Implementing this meant knocking much of the SSIS functionality on the head and implementing another scheduler. This is OK for a product but probably overkill for a bespoke system. A simpler solution is thus:
You can manage the dependencies at a more coarse-grained level by organising the ETL vertically by dimension (sometimes known as Subject Oriented ETL) where a single SSIS package and set of sprocs takes the data from extraction through to producing dimensions or fact tables. Typically the dimensions will mostly be siloed, so they will have minimal interdependency. Where there is interdependency, make one dimension (or fact table) load process dependent on whatever it needs upstream.

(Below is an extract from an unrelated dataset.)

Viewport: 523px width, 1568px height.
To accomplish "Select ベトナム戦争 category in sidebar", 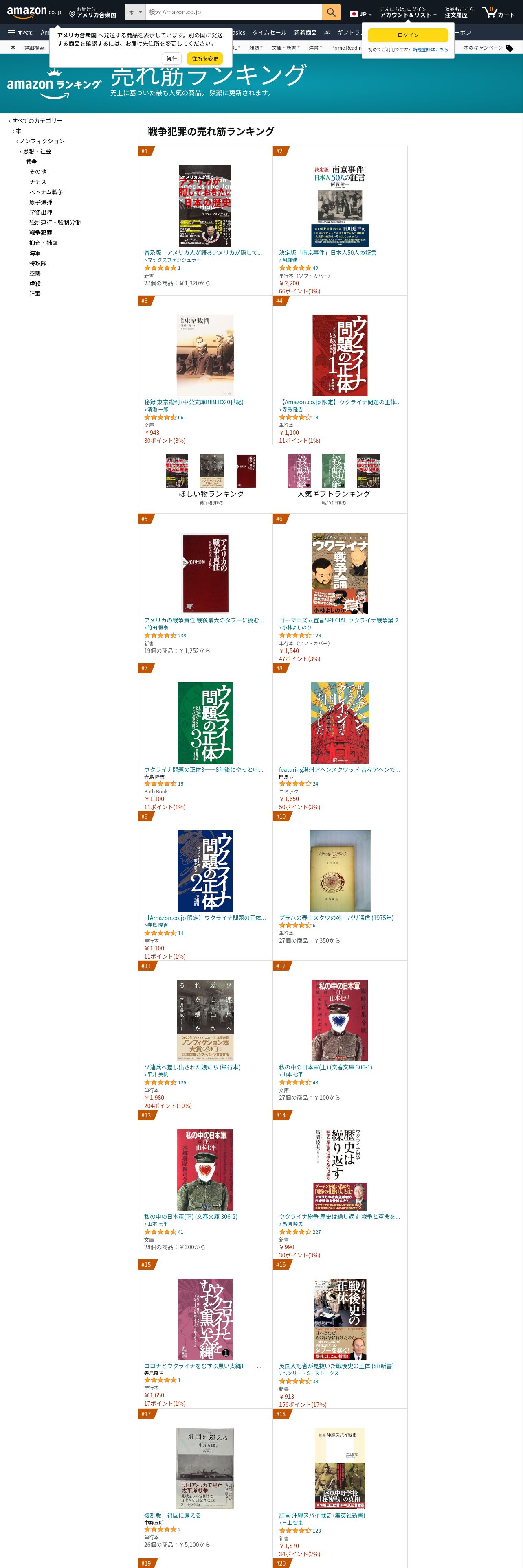I will (x=46, y=193).
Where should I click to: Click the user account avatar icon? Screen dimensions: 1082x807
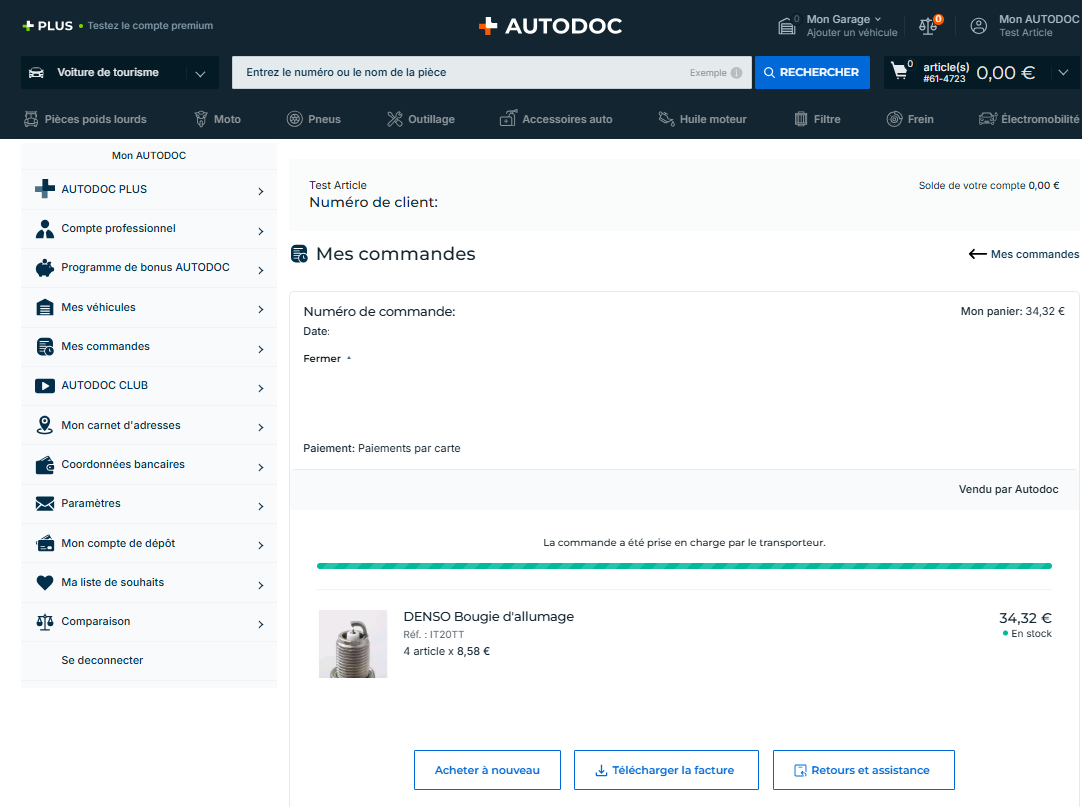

Each loader becomes relatively modular and you still get a useful degree of parallelism by kicking off the load processes in parallel and letting the SSIS scheduler work it out. The dependencies will contain some redundancy. For example an ODS table may not be dependent on a dimension load being completed but the upstream package itself takes the components right through to the dimensional schema before it completes. However this is not likely to be an issue in practice for the following reasons:
The load process probably has plenty of other tasks that can execute in the meantime
The most resource-hungry tasks will almost certainly be the fact table loads, which will mostly not be dependent on each other. Where there is a dependency (e.g. a rollup table based on the contents of another table) this cannot be avoided anyway.
You can construct the SSIS packages so they pick up all of their configuration from an XML file and the location can be supplied exernally in an environment variable. This sort of thing can be fairly easily implemented with scheduling systems like Control-M.
This means that a modified SSIS package can be deployed with relatively little manual intervention. The production staff can be handed the packages to deploy along with the stored procedures and can mainain the config files on a per-environment basis without having to manually fiddle configuration in the SSIS packages.
you might want to look at the service broker and it's activation stored procedures... might be an option...
In the end, I created a C# management console program which launches the processes Async as they are able to be run and keeps track of the connections.